The Robison brothers, owners of the Cleveland franchise,
gain control of the St. Louis franchise as well, and
redistribute players. St. Louis, which finished
12th in 1898, is enhanced with Cy Young, Jesse Burkett,
Bobby Wallace, and manager-1B Patsy Tebeau. Cleveland
is greatly weakened by the transfers. The new St.

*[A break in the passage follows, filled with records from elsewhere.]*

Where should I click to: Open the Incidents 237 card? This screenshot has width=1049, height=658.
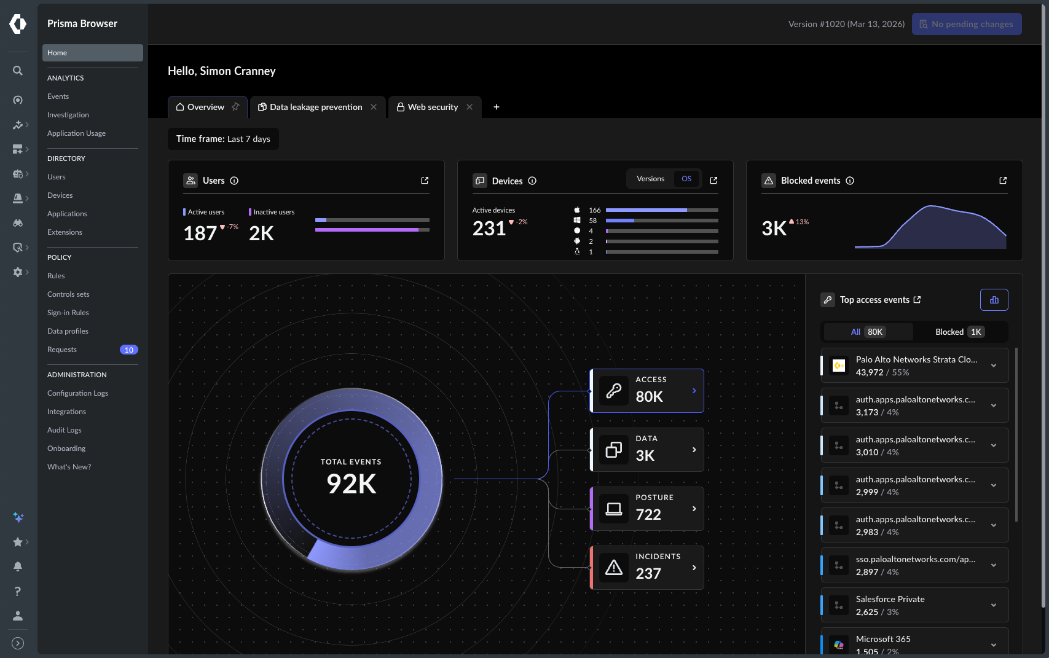pyautogui.click(x=647, y=568)
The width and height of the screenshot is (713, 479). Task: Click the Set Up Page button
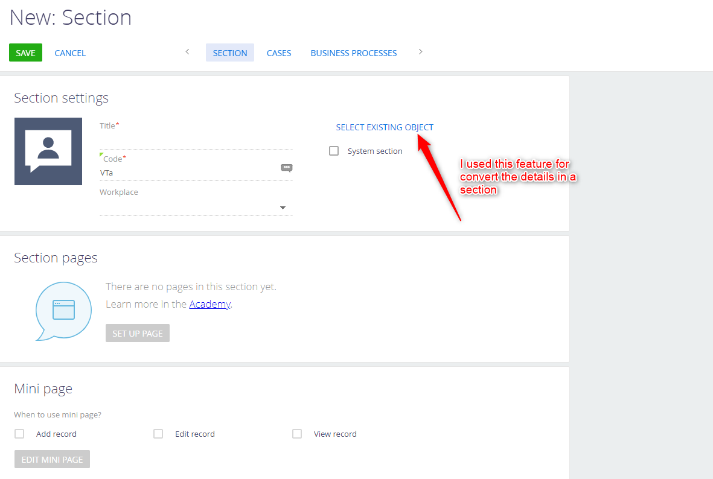click(x=137, y=333)
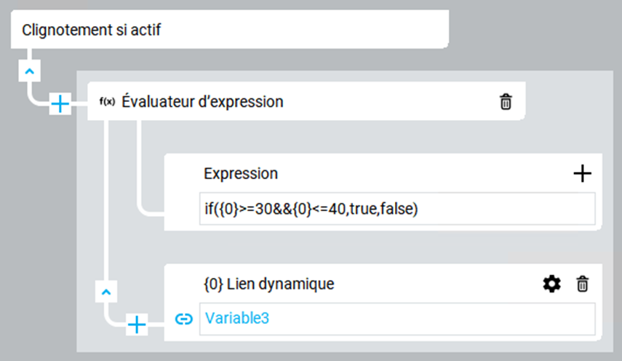Select the Clignotement si actif header

(x=230, y=29)
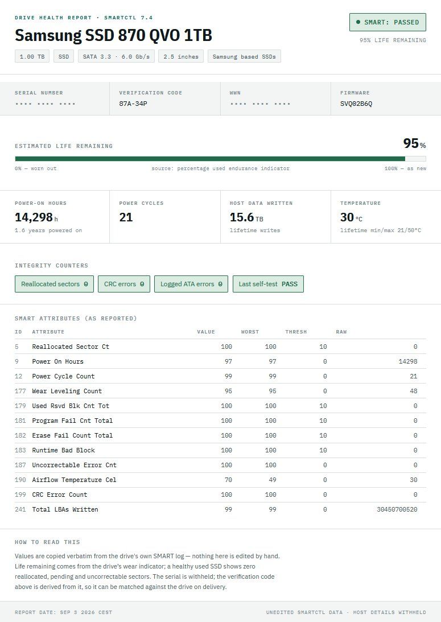441x622 pixels.
Task: Select the Total LBAs Written row
Action: [x=221, y=509]
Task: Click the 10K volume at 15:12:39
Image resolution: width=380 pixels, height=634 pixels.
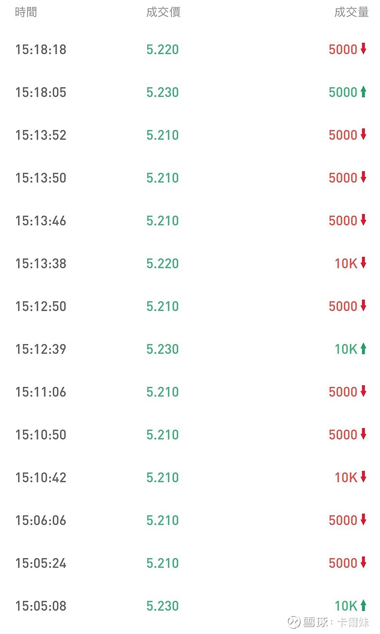Action: click(x=345, y=349)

Louis owners change the name of Sportsman's Park to
League Park. They also change the color of the team
socks from brown to red. The team nickname becomes
the Perfectos.
On Opening Day, Chicago gives P Clark Griffith
plenty of batting support and the Orphans defeat Louisville
15-1. At Washington, lefthanded SS Billy Hulen
plays his first game with the Senators, but he
goes 0-for-5 and makes an error as they lose to the
Phillies.
A crowd of 21,000 watches Kid Nichols of Boston outlast
Brickyard Kennedy 1-0 in 11 innings when Fred
Tenney triples in the crucial run.
John McGraw makes his managerial debut with Baltimore
by leading the Orioles to a 5-3 win over New
York. He would later manage the Giants for 3 decades.
Louisville 3B Honus Wagner hits 2 HRs, the 2nd winning
it in the 9th over Pittsburgh 2-1. The Colonels
sell Nick Altrock to Grand Rapids and Rube Waddell
to Columbus.
A new ML attendance record is set at Chicago as 27,000
fans watch Nixey Callahan shut out St. Louis 4-0.
The crowd spills into the field causing any hit
into the crowd to count for only one base.